# Work task
Where does the word "circle" appear in the entries below? Copy each line that holds it.

**** Entries provided

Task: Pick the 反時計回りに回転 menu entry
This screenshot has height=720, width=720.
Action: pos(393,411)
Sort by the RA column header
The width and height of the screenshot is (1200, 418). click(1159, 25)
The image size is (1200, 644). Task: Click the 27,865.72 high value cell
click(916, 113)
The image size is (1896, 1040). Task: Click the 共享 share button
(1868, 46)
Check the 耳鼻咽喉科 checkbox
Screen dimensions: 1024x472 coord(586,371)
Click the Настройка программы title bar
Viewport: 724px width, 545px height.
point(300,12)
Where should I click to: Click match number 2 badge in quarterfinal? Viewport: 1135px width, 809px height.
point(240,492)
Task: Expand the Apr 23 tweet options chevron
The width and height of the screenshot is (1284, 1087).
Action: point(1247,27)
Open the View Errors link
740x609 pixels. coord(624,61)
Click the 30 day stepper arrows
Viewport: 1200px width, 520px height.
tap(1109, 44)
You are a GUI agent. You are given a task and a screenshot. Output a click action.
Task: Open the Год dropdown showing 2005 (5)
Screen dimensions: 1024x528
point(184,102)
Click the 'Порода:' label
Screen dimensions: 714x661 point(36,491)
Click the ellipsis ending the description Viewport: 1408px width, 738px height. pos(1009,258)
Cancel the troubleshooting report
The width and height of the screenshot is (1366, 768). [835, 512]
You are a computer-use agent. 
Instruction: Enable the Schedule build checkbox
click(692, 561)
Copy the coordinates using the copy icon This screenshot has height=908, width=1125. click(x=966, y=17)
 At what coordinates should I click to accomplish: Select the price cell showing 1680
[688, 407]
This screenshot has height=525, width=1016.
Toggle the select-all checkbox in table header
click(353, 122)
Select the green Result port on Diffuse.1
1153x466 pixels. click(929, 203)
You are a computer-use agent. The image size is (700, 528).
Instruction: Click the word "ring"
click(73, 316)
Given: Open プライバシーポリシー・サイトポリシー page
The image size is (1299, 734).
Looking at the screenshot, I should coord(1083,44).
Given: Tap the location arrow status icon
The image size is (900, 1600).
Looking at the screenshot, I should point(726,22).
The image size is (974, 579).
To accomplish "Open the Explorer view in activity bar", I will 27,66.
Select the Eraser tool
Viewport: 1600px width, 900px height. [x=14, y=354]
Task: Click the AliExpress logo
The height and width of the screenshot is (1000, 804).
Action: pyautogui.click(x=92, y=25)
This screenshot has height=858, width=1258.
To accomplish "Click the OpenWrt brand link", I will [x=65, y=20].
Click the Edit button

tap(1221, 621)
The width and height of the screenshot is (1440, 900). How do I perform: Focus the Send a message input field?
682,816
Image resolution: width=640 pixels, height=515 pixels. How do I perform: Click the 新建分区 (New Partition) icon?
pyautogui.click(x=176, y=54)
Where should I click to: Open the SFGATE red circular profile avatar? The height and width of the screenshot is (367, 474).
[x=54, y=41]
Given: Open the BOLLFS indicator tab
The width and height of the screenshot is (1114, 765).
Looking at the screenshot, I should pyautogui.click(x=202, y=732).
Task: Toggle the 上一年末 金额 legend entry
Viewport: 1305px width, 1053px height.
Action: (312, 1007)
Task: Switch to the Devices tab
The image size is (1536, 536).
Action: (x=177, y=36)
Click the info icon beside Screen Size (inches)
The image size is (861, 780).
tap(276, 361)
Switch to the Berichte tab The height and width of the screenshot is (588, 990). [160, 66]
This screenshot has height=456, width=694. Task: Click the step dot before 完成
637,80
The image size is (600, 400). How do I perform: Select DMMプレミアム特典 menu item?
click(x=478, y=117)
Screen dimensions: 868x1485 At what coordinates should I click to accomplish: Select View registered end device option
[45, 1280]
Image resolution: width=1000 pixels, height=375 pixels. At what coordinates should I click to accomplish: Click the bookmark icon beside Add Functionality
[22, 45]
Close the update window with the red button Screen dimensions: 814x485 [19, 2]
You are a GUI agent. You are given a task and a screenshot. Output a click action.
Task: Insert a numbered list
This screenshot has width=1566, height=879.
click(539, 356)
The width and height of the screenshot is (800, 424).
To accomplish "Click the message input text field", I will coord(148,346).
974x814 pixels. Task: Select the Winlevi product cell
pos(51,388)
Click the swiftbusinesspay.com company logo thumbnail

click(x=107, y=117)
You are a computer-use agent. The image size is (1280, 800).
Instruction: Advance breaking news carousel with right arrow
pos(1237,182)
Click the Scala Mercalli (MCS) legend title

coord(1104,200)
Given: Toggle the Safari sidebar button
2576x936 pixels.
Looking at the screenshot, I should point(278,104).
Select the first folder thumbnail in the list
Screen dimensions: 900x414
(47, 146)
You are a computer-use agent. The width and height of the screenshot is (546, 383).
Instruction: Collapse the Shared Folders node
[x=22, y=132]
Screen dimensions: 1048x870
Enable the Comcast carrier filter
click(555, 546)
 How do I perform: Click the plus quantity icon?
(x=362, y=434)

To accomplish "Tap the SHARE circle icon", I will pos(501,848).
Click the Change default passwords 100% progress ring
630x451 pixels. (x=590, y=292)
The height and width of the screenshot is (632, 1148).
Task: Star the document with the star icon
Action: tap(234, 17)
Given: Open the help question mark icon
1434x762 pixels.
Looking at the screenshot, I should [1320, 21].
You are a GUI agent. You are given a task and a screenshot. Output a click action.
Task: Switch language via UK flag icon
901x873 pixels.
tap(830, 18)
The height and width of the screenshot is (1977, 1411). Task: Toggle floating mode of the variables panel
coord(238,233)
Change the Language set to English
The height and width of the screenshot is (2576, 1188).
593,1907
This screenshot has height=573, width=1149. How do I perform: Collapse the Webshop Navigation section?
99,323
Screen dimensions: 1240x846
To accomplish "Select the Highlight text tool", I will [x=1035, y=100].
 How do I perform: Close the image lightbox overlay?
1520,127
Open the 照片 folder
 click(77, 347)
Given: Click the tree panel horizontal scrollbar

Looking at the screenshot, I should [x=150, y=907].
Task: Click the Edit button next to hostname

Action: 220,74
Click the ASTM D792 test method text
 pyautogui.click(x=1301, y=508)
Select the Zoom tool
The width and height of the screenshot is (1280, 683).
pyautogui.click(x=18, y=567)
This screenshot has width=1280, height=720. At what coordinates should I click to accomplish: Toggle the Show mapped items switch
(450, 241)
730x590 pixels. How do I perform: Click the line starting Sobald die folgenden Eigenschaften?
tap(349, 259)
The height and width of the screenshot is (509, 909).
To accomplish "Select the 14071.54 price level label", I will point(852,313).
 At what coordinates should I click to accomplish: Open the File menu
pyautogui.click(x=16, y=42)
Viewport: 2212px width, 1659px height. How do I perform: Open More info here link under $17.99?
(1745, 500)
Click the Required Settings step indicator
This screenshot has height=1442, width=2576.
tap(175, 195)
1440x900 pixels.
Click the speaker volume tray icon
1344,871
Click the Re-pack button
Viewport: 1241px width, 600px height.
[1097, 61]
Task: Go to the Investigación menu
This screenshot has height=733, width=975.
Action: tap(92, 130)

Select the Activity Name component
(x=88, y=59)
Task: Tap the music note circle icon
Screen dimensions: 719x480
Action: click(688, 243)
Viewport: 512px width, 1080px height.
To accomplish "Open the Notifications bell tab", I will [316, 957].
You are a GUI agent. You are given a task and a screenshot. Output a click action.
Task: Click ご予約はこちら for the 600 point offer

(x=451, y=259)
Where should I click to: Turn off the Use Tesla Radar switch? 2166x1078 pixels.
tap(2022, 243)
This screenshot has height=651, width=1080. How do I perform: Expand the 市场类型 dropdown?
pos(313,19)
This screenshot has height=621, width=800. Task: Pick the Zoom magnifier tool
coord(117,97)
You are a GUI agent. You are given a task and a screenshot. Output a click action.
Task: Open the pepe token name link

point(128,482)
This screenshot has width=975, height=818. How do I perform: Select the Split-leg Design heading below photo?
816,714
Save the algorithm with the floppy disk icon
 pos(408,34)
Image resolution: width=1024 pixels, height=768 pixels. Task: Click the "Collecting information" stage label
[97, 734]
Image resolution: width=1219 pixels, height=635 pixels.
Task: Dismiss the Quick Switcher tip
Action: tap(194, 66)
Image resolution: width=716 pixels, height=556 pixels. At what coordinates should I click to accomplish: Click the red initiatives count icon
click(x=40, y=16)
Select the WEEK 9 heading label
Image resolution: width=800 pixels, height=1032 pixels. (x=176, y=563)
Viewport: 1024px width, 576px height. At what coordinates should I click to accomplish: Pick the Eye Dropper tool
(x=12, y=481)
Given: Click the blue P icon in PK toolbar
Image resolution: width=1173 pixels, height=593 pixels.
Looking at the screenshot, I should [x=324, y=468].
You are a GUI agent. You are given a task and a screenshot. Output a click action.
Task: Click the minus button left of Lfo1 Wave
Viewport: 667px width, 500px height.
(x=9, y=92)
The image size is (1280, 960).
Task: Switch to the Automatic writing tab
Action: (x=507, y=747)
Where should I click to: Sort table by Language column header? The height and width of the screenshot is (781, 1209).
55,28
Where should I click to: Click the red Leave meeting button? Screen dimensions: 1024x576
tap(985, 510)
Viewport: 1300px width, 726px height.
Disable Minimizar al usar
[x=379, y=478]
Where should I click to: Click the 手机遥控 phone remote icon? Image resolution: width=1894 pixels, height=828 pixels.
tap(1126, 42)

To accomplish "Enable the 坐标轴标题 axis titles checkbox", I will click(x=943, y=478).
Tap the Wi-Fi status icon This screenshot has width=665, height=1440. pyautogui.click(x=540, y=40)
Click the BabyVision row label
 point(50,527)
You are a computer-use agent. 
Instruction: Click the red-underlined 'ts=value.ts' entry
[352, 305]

********

# Answer below
To accomplish "Tap the SHARE circle icon", I will pos(501,848).
Task: Tap the music note circle icon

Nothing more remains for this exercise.